A rundown of some visible elements:

  • A new-ish macbook (which replaced my beloved ibook). This laptop will sometimes move up with me to the balcony, or to a rocking chair in our bedroom.
  • A hulk of a printer that bears a sticker proclaiming SCREW GUILT. I have gone through five printers since high school, and this sticker has been transferred to each and every one of them. I don’t particularly know why, but now it’s tradition.
  • Two framed prints that are actually each half of the same image, a menagerie of animals depicted in styles ranging from the cartoonish to Audubon-exact. I clipped these from an issue of CABINET magazine, and find them a useful place to rest my eyes when I’m feeling stuck. Every time I look, there is an animal I hadn’t noticed before. This may have a role in the high frequency of giraffes, horses, turtles, capybaras, and platypi that appear in my recent poems.
  • An exceptionally comfy chair that I bought at a second-hand store here in DC and then carried, balanced on top of my head, the eight blocks back to my old apartment building.

I really do keep my desk this clean. Don’t get me wrong, there are stacks of to-do paperwork elsewhere, but having a blank surface is key to giving myself permission to write. If I were trying to draft a sestina while also eyeing my incomplete 2008 tax return, the sestina would never happen. If the walls seem a little bare, I am trying to pace myself. We’ve only lived here since March, so I’m waiting until I have just the right things to hang up.

When we moved in, I worried that the lack of a window would keep this from working as my studio.

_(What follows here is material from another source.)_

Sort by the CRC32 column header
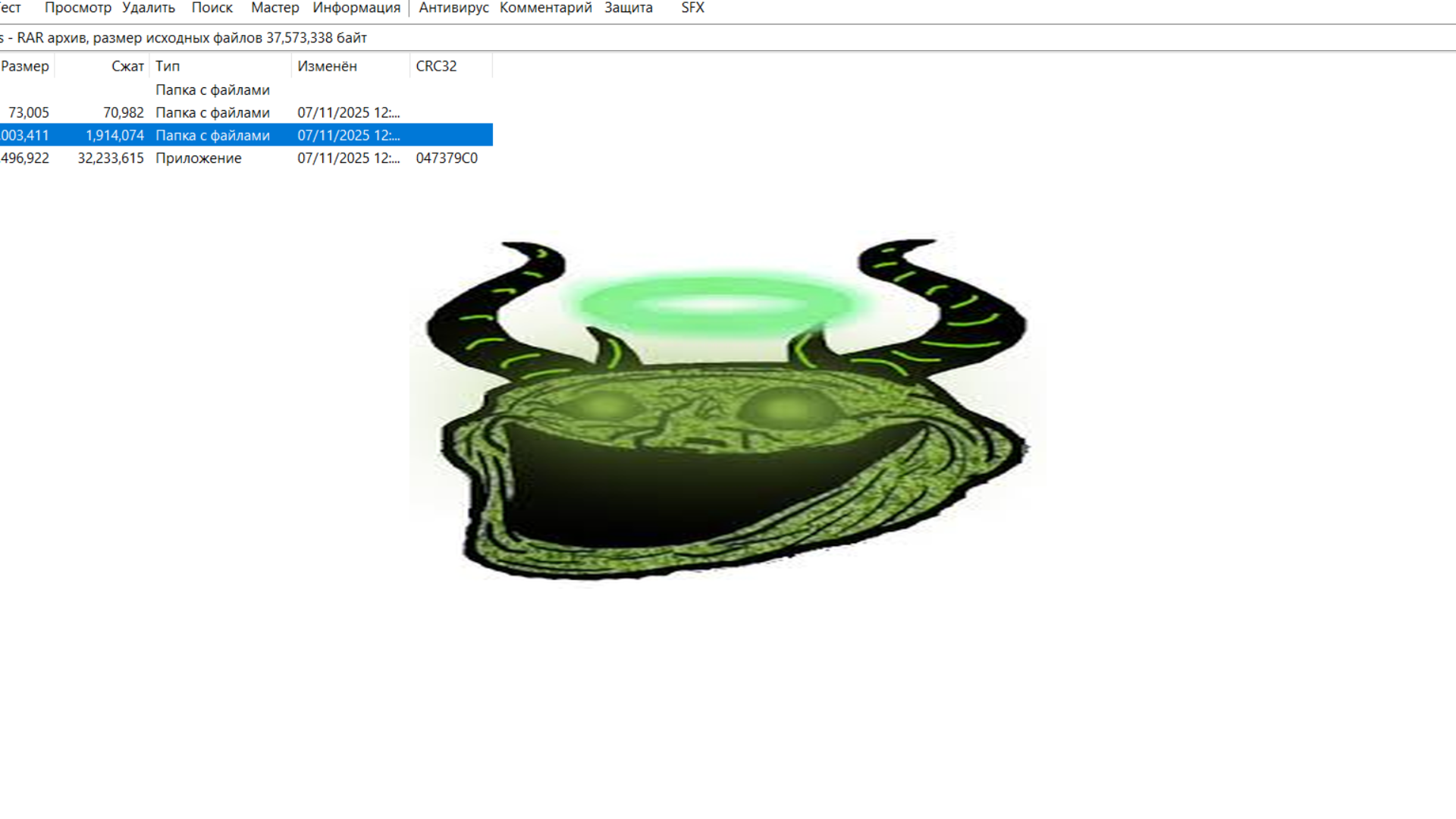Viewport: 1456px width, 819px height. click(436, 66)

But I get plenty of natural light (there’s a skylight above that staircase in the upper left of the photo). It never feels claustrophobic, and it is also the first space I see when I walk in the door–so naturally, the first place I sit. Much more organic than creeping off to an attic.

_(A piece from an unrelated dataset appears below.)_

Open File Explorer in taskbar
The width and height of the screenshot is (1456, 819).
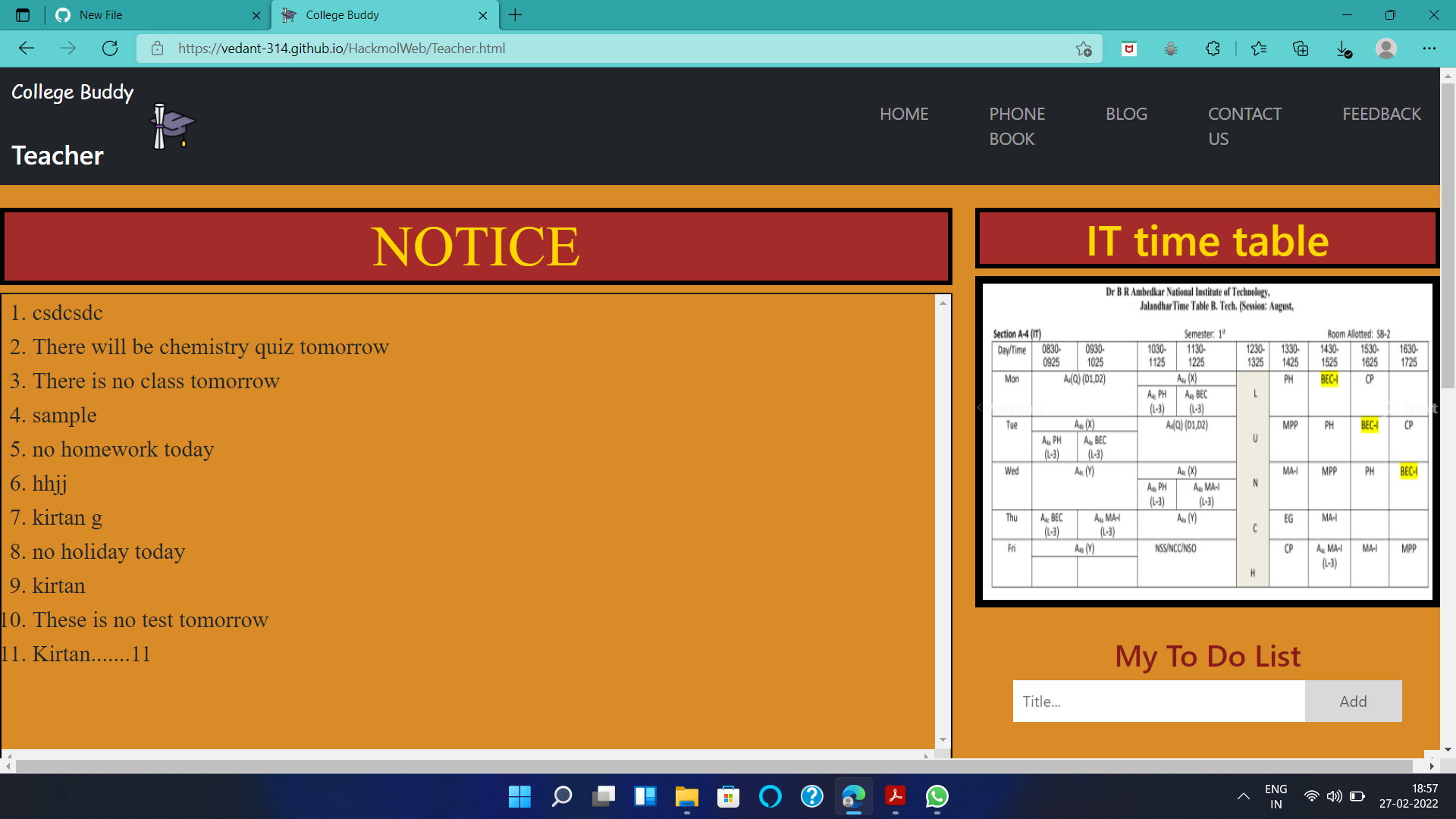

The books to the left of my desk are only a fraction of my poetry collection. I have far too many books, and since I can’t bear to get rid of anything signed to me, it is safe to say I will always have far too many books. They’re grouped according to the color of their spines. It is an indulgence, but as easily as I can remember the author’s last name, I’m able to picture how the book looks in my hands. You’d be surprised how quickly I find what I need. And when I can’t locate a title right away, the search causes me to stumble across three books I’d kind of forgotten about, but want to re-read. Who says any system having to do with poetry has to be efficient?

What I love best about this space is that it is, truly, a room of my own. It doesn’t double as a sewing room, or a guest bedroom; the boy has his own desk, on another floor entirely. It is a room for writing, and that is a rare and lucky thing.